Data is still being established on whether the vaccines being rolled out in the UK will prevent serious illness from the highly transmissible Indian variant, with fears its spread could prevent the prime minister from lifting all coronavirus restrictions in England next month.
The BBC said a report into the reporting glitch at one of the councils affected concluded that the rapid spread of Indian strain within its boundary was “exacerbated by the sporadic failure of the national Test and Trace system”.
Labour said the suggestion that local public health officials had been “left in the dark” over their case numbers “beggars belief”.
But No 10 said the issue – with Blackburn reportedly having the highest number of missing cases – was “quickly resolved”.
The prime minister’s official spokesman told reporters: “In this specific instance, all positive cases were contacted and told to self-isolate for 10 days.
“As you know, there was a short delay when asking some of those positive cases to provide details of individuals they had contacted since contracting Covid.
“This issue was across a small number of local authority areas and was quickly resolved.”

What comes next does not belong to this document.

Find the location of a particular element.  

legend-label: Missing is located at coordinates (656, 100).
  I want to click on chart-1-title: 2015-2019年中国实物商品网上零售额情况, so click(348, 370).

Asked whether the government accepted the failure contributed to the spread of the variant, the spokesman said: “The spread of the variant will be down to a number of factors – this was an issue that occurred across a small number of local authority areas, so I don’t think it is possible to draw that conclusion from this.”
Labour shadow health secretary Jonathan Ashworth said: “This is deja vu and echoes the mistakes made last year with Boris Johnson’s ‘whack-a-mole’ approach.
“It beggars belief that yet again local health experts on ground have been left in the dark for two weeks when we know acting with speed is vital to containing an outbreak.
“Ministers need to explain what’s gone wrong and provide local health directors with all the resources they need to push infections down.”
Councillor Mohammed Khan, leader of Blackburn with Darwen Council, said: “We can confirm that the details as outlined in the BBC news story are broadly accurate.
“This situation has had an effect on the residents of our borough.
“Unfortunately, the technical problem in the national Test and Trace system happened just at the time the borough had incoming cases of travel-related cases of the Covid variant first identified in India.
“However, the national Test and Trace system issues have now been resolved.”
Blackpool’s director of public health confirmed the local authority was another of the eight impacted, with York, Bath and North East Somerset, Bristol, North Somerset, Southend-on-Sea and Thurrock said to be among those affected.
Dr Arif Rajpura said Blackpool “only had a very small number of cases that were not visible” via the central system but that a low case rate in the resort meant “this technical glitch has not had an impact on the spread of the Indian variant here”.